• _Your objective_
According to the text on superfoods, at which event did Rosemary Stanton make her remarks?
**** Text section ****
Superfoods: why they’re a myth

Rosemary Stanton says, 'I get concerned when people find that something’s good then they stick it in their Coco Pops.'
Rosemary Stanton says, 'I get concerned when people find that something’s good then they stick it in their Coco Pops.'
Superfoods fad is another sign of the never-ending search for a magic bullet, says renowned Australian nutritionist

There are diets that tell you to count calories and diets that tell you to focus on food groups, diets that tell you to avoid carbs and diets that tell you to carbo-load.

There are diets that tell you to eat a handful of blueberries, or walnuts, or that you should load all your foods with lemon juice, cinnamon or turmeric. Eggs, potatoes and full-fat dairy are out, then they’re back in.

It’s a whole lot of sound and fury that achieves nothing, Dr Rosemary Stanton told the BBC Future World-Changing Ideas Summit in Sydney.

“The superfoods fad is yet another sign of the never-ending search for a magic bullet to solve problems,” says the Australian nutritionist and dietitian renowned for her no-nonsense approach. “Such thinking, which ignores the multi-factorial nature of diet-related health problems, is probably the greatest myth.”

The focus on individual nutrients or ingredients is a big problem. Stanton argues this takes the focus away from fresh produce and towards processed foods.

A fixation with specific vitamins or mineral also creates an environment in which manufacturers can add nutrients to food and make health claims for those foods.

“Then it achieves a health halo and it sells, and you see this with heavily sweetened breakfast cereals,” Stanton says. “I get concerned when people find that something’s good then they stick it in their Coco Pops.”

Stanton points out that she is yet to find an Australian deficient in the sort of nutrients that go into fortified cereals.

She is happy to single out one ingredient: sugar. She argues that a sugar tax is low-hanging fruit that governments would be foolish not to pick.

But the food industry around the world has been fighting against such an approach, which Stanton takes as a sign of encouragement.

“Whenever the processed food industry opposes something vehemently, I’ve got a pretty good idea it would work.”
**** Information shown ****
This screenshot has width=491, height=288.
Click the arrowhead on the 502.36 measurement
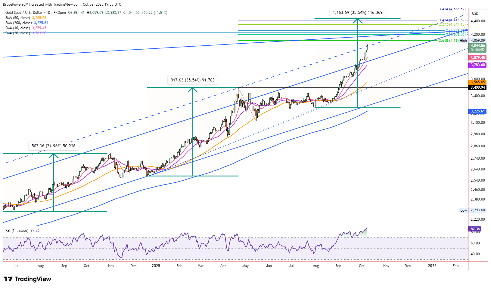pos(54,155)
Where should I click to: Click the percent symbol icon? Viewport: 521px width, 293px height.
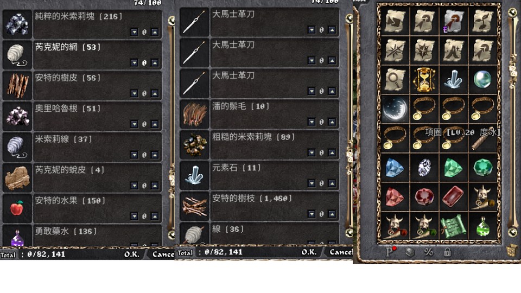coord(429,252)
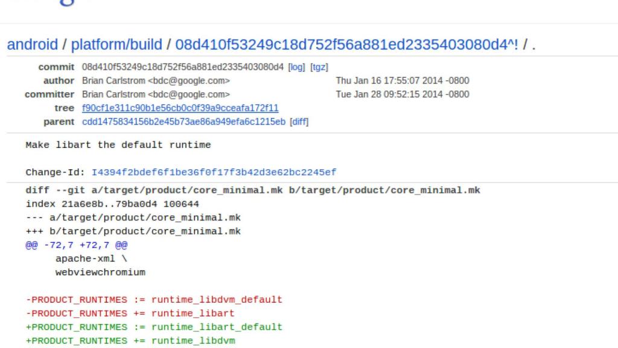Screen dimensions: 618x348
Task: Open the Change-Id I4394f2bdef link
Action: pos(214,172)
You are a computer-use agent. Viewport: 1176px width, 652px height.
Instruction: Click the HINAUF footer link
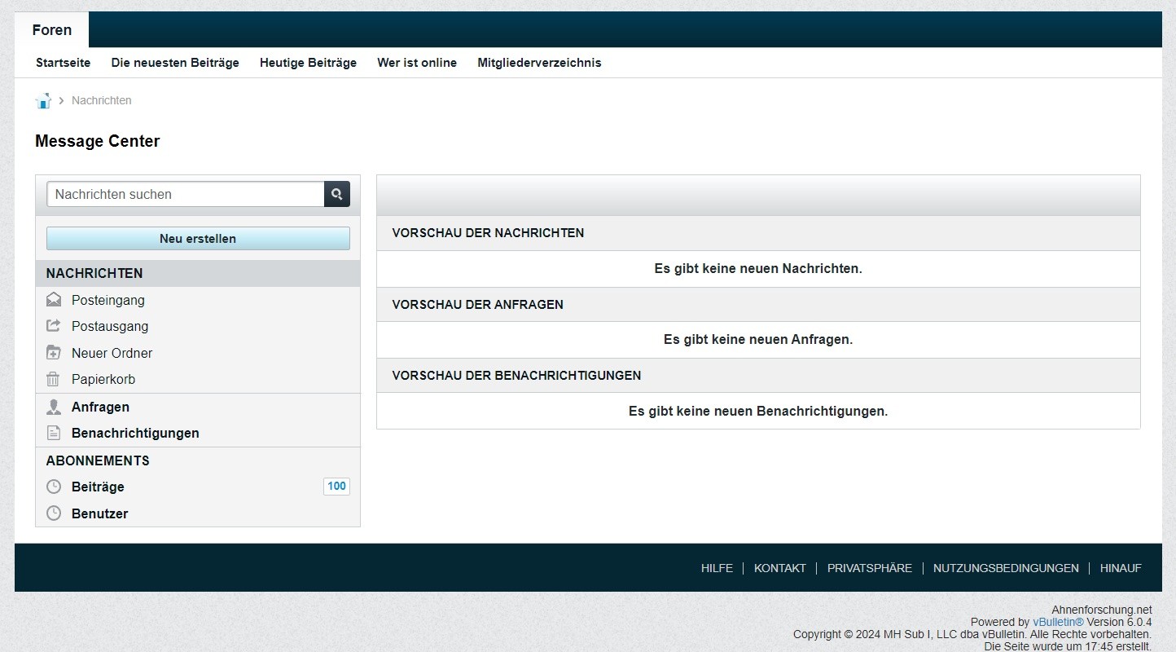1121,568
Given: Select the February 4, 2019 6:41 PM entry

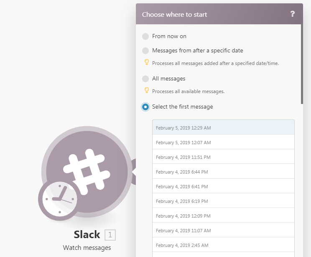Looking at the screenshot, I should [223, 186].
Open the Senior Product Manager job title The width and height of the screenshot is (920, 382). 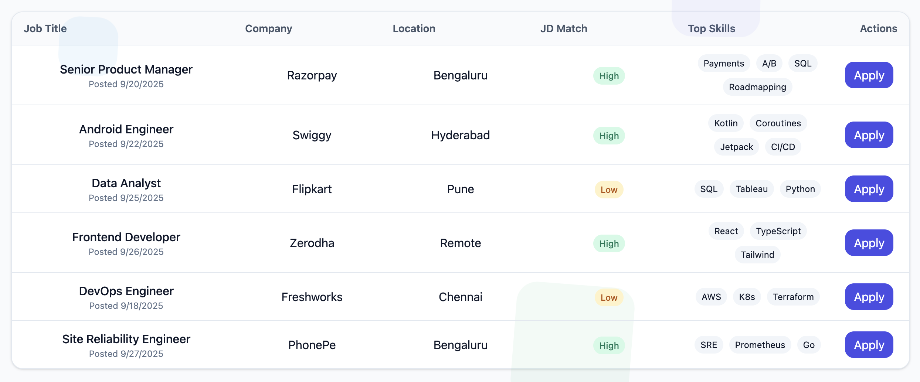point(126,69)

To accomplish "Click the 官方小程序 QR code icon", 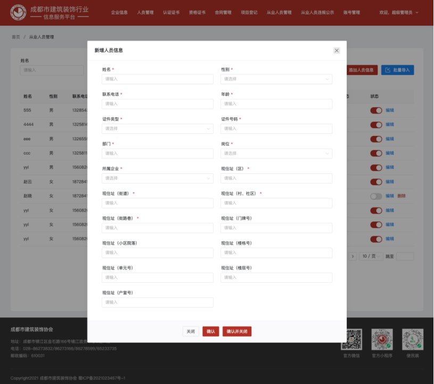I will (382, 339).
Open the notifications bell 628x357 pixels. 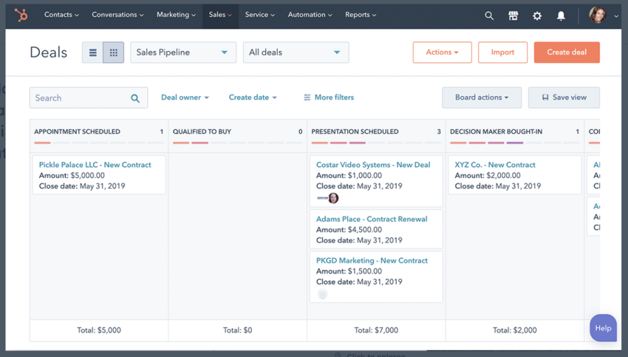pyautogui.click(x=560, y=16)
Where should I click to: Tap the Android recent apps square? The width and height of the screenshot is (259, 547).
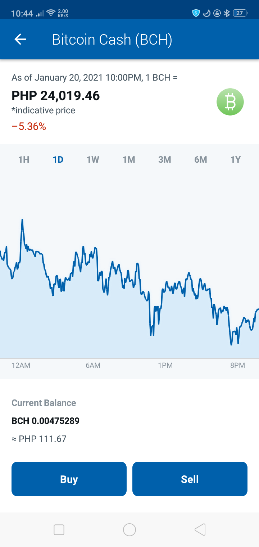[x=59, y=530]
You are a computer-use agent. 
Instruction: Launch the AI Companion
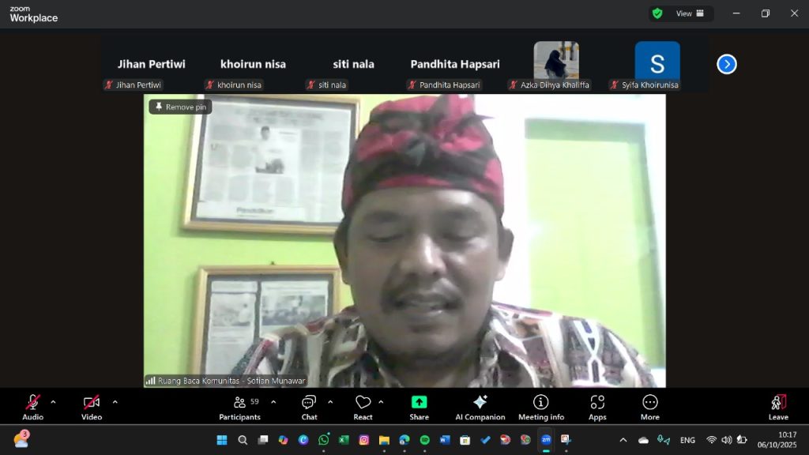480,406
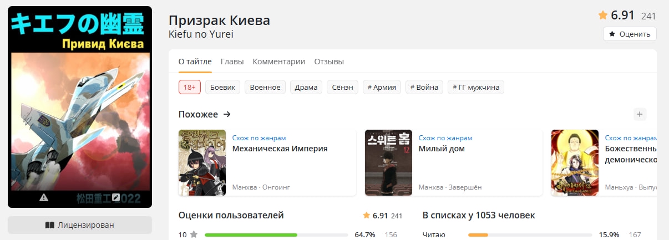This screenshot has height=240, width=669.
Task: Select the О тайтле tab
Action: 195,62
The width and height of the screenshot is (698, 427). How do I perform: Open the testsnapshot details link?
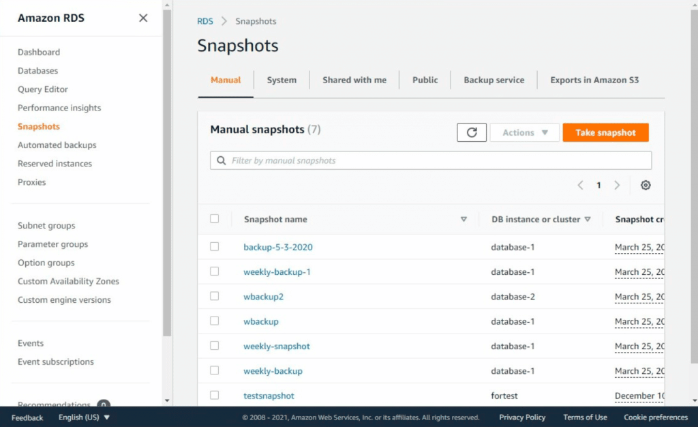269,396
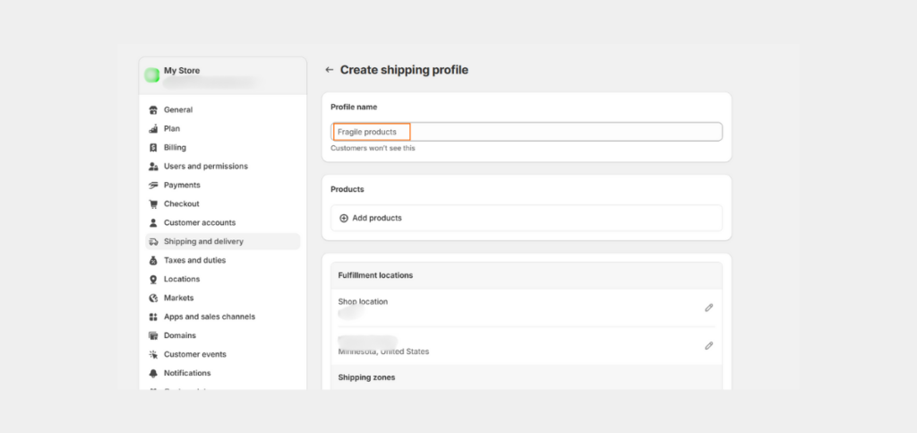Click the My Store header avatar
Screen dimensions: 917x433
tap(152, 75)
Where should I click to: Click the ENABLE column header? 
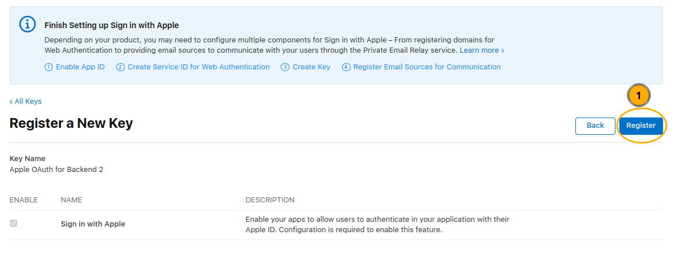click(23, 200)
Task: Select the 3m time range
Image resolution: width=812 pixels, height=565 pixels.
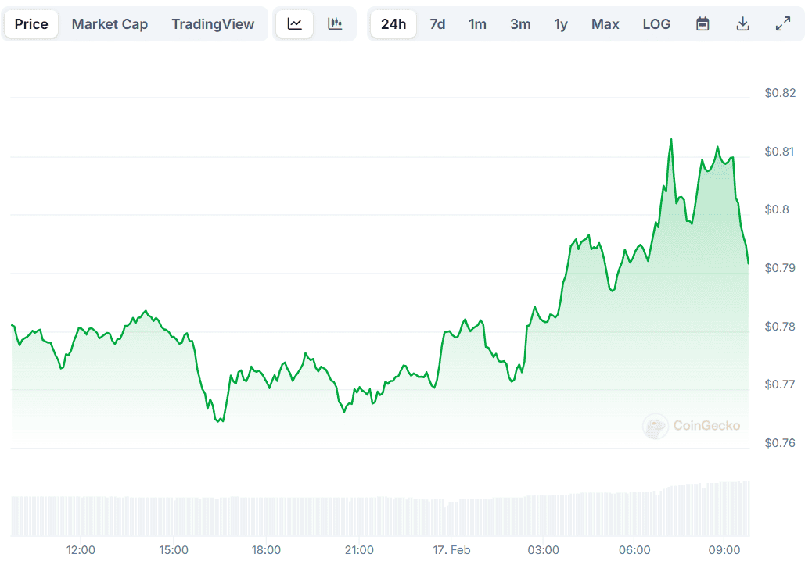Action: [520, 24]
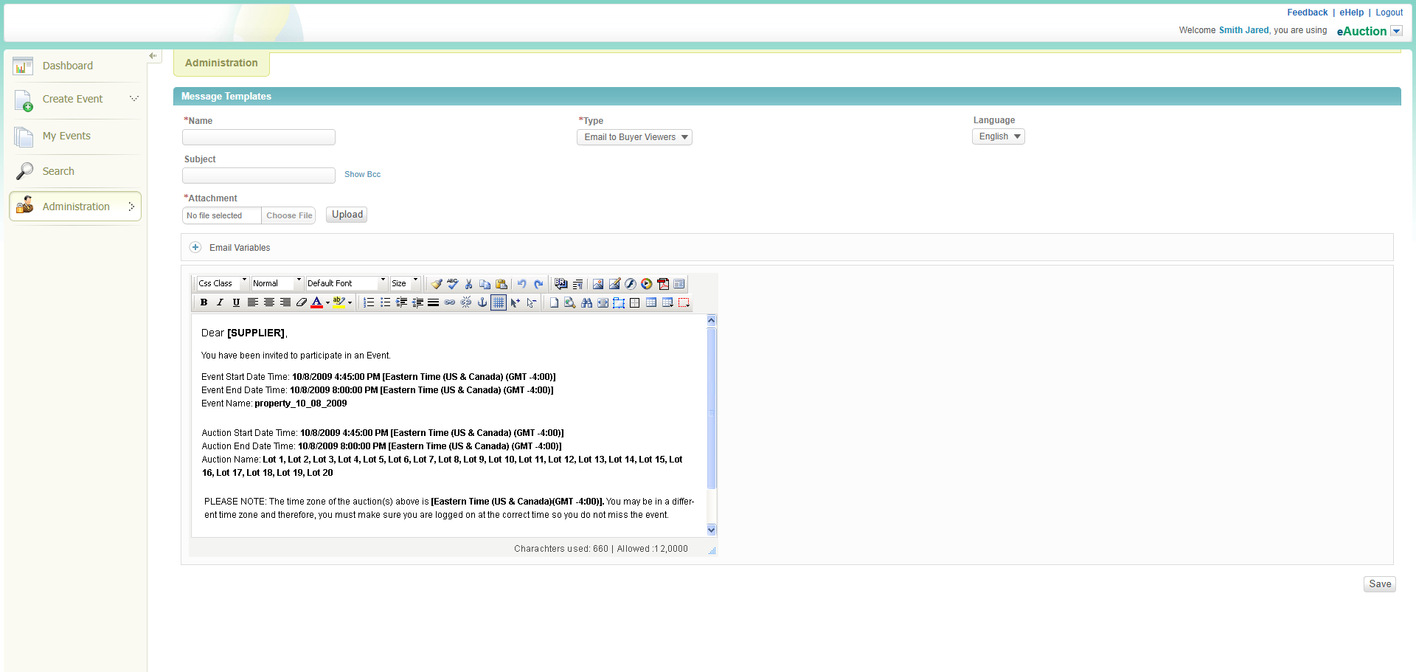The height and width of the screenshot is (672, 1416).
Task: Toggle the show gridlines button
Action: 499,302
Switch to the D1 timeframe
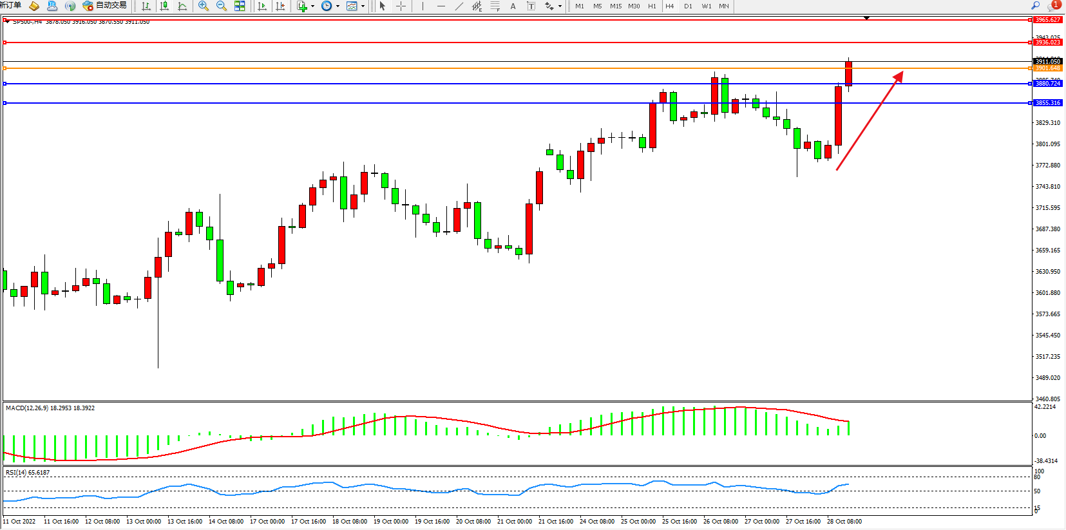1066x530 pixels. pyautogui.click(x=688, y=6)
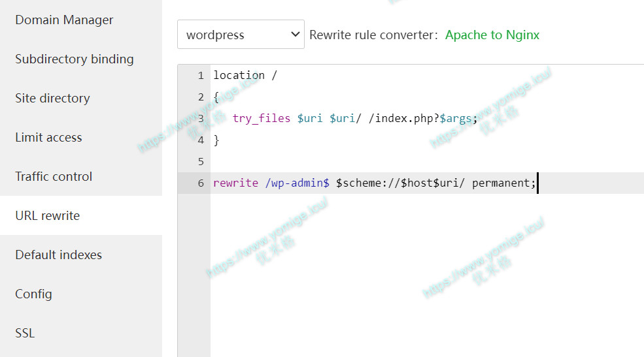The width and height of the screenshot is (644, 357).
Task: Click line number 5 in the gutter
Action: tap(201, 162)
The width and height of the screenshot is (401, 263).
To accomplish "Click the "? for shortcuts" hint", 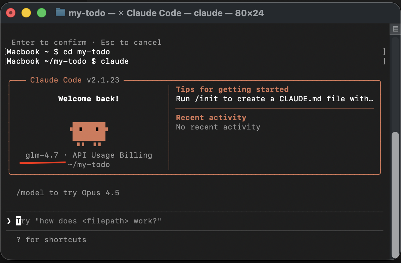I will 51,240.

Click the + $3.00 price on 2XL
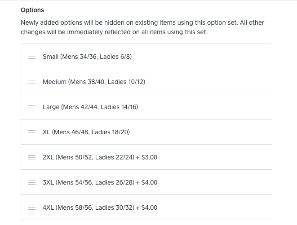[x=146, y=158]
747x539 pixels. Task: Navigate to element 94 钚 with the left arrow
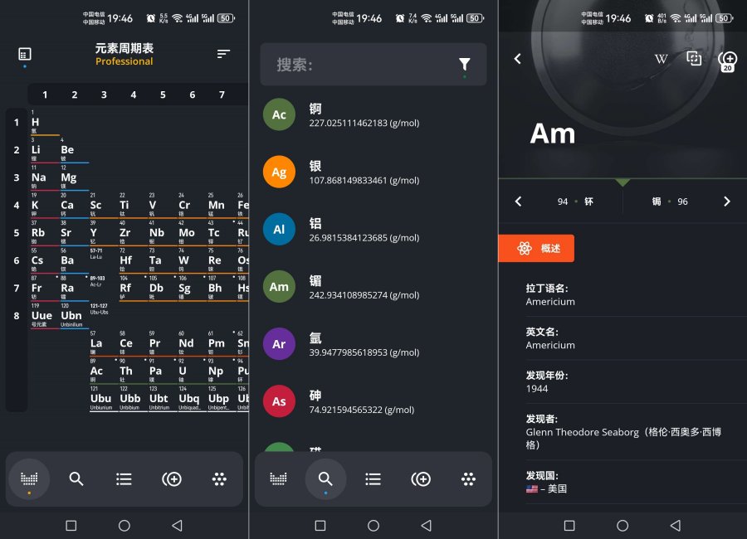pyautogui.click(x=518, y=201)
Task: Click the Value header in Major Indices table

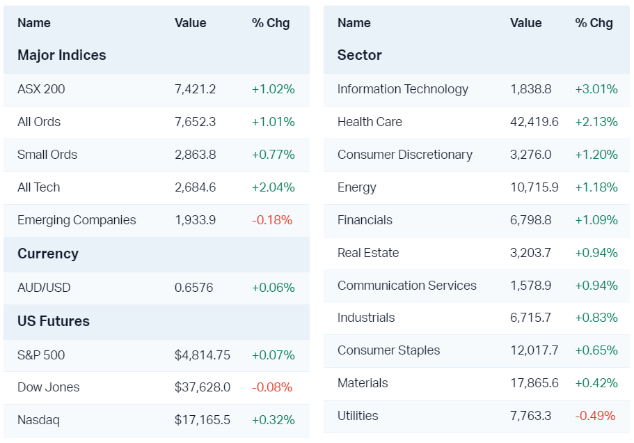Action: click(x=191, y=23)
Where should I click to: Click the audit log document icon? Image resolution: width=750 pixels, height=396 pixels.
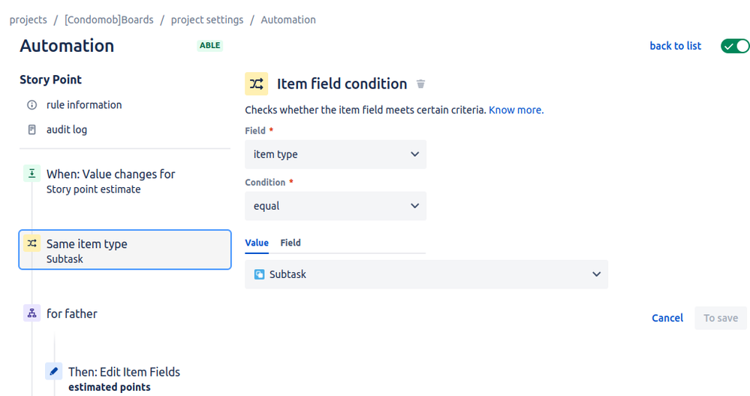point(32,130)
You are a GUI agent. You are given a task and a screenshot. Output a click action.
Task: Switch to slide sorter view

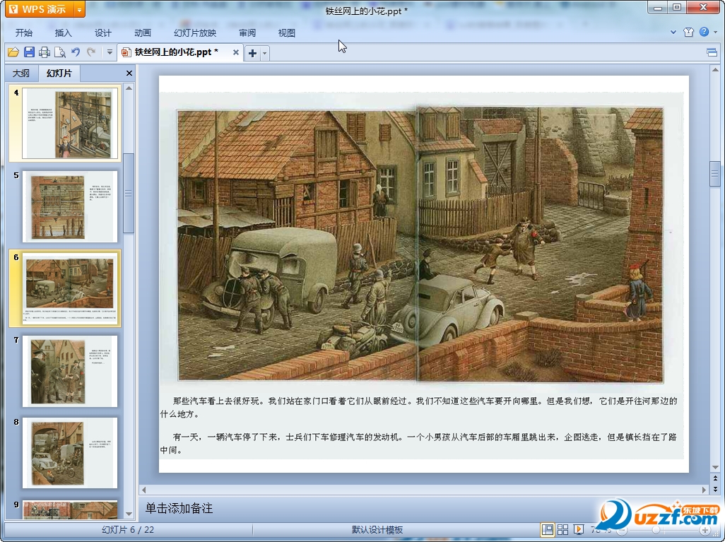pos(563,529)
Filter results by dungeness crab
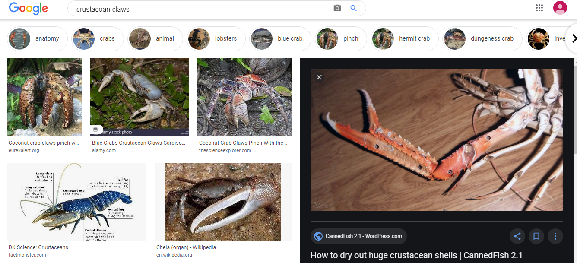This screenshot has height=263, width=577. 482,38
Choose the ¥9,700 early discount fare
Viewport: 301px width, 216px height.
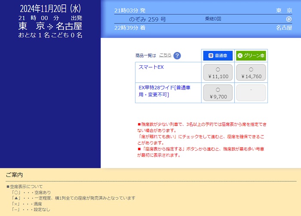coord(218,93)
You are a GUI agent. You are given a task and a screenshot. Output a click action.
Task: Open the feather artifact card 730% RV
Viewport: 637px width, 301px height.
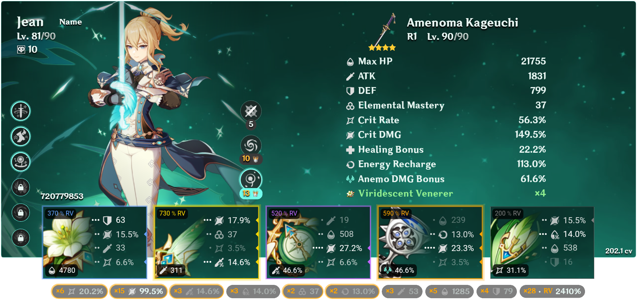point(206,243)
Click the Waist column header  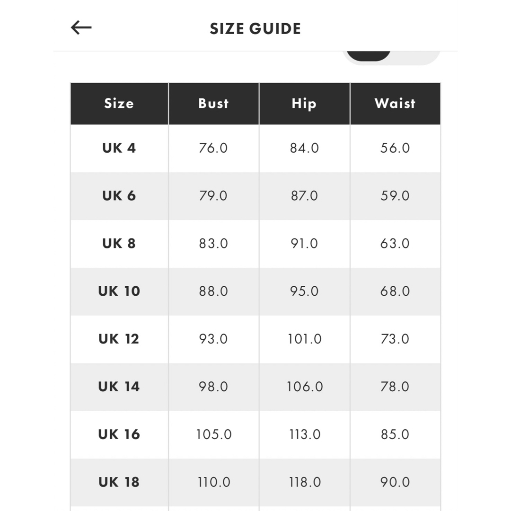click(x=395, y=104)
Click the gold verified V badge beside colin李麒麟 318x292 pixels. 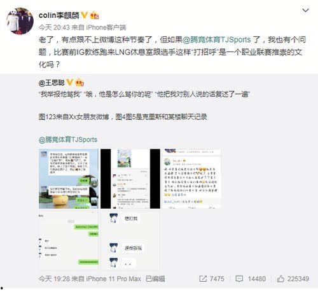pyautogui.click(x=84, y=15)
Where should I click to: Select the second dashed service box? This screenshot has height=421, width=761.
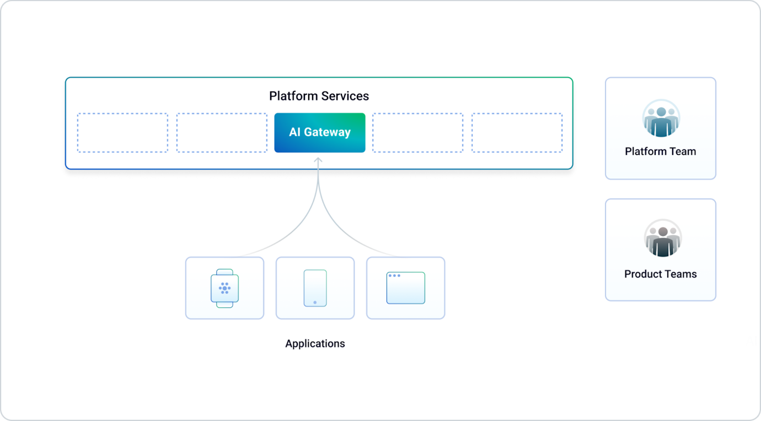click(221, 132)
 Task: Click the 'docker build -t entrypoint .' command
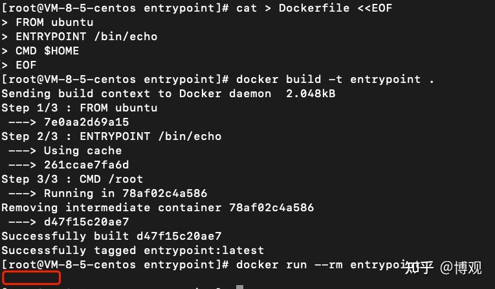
****
• _Solved problem_
The BBC Future World-Changing Ideas Summit in Sydney.